Former King’s music teacher adds extra sparkle to pre-school sessions
A former music teacher at King’s College School has started her own music and storytelling company.
Davina Shore was deputy director of music and head of pre-prep music at the Cambridge school until December 2019. At the start of 2020 she set up and now runs Davina Shore Music, which offers workshops and tuition to youngsters aged from three to 11.
“I was particularly responsible for pupils aged four to seven,” she says, “plus wider music teaching in school aged up to 13.
“I’d been there 18 years. I left as I had a strong desire to work in the wider community and trained as an advisory teacher – a specialist teacher who can run courses. I'd always had an eye for working with teachers and doing in-service training.”
Davina had also written a book called Snap Crackle Pop which was published by Kevin Mayhews in 2009: “a resource book for teachers to teach music in a very creative way”.
“I often got invites to lead sessions for teachers, so I'd always done bits and pieces like that but, much as I liked my job, those bits were being squeezed out and I had that desire to reach a wider audience.”
She’s also broadened her own repertoire to the point that a CD of her own children’s songs is due out.
“I’ve written ten songs which are in the book and it explains how to use songs to unpack musical ideas. It’ll be called The Singing Sheltie – based on my own dogs which need to learn to sing not shout!”
She adds: “I have the Sibelius [software] package on my computer.
“I always start on piano, I usually write with words first. I get the idea for a theme and off I go and write the words, and when I’m happy with it I put some music to it.
“One song, Let’s Celebrate, was performed at Ely Cathedral at Christmas.
“I always intended it for children to sing and the teacher to accompany on piano. With the book it’ll have a CD or something to play to do the accompaniment. If not CD it’ll be a recording with a link as not all primary schools have teachers who are confident to play.”
So have music sessions been eased out of the early-years curriculum?
“Music teaching in primary schools is very patchy,” Davina replies. “I know because I’ve been a primary school teacher who has to teach everything, and people have subjects they’re confident in, and some not so much, and in some schools music is not top of the pile.
“Primary teachers are multi-talented and with some understanding you can give confidence and ideas to integrate music into their working week.
“I am passionate not just for music’s sake, I can see how music helps in a cross-curricular way: English is my other big passion. I often would use music to encourage creative writing. It’s not static.”
It hasn’t been an easy ride. Davina started her business just as lockdown came in, and then she was diagnosed with cancer, from which she is now in remission – “I’m doing really well now, I finished all the horrible treatment last August.”
As things open up again, she has started taking on more. One regular session is at the Little Sparkles Preschool Music Club at St Andrew’s Church in Cherry Hinton.

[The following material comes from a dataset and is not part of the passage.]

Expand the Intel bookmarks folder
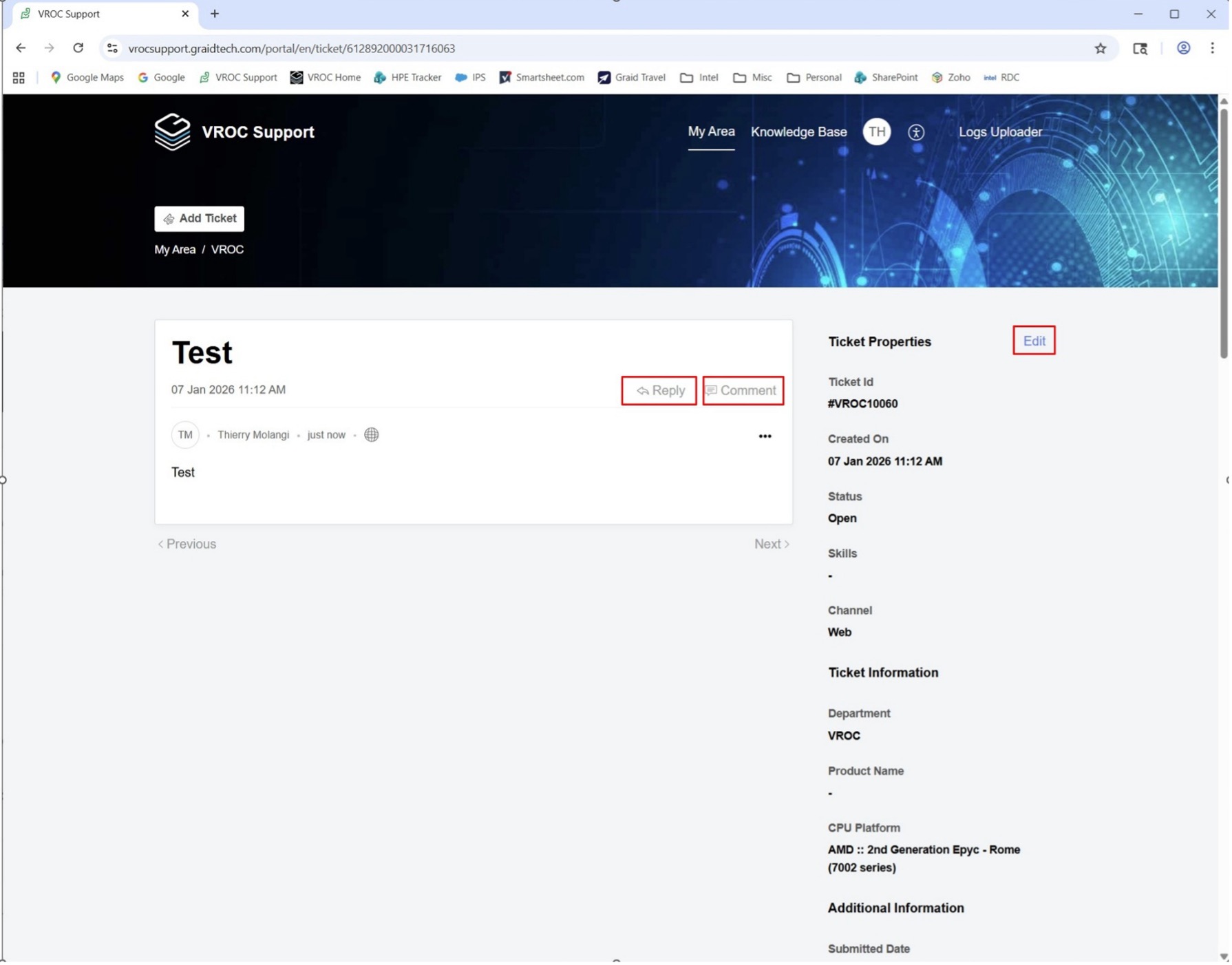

“It’s on Monday morning, from 9.30am to 10.15am,” says Davina. “There’s around 12 children: we always have a story in the listening box, with activities around the story, welcome songs, parachute songs, a giant scrunchy for children to use, lots of percussion instruments so they choose one and play along with me, plus coloured chiffon scarfs they play in time with the music.
“They play in time with the music; respond to high and low sounds with movement and actions; experiment with fast and slow, sounds and silence and creating sound in different ways.
“I’m very aware of the early years curriculum so I work with that too. Starting this September I’ll be working with three schools a week – either after school or during lunchtime. Two of the schools are in Cambridge and the other one is in Ely.
“I have been invited to be the primary lead on an outreach project with Cambridge Youth Opera. It’s all been approved by the trustees, we applied for Arts Council funding.
“Then there’s two mornings of half-term workshops on May 30 and 31 at St Mark’s Church Centre in Newnham for Years 1, 2 and 3. The theme there is ‘Feeling Blue’ – it’ll be about how colour affects our moods, and can lift us up. So that’s rhythm games, parachute games, core songs, and we do a little concert for the parents on the second day. Details are on the website.”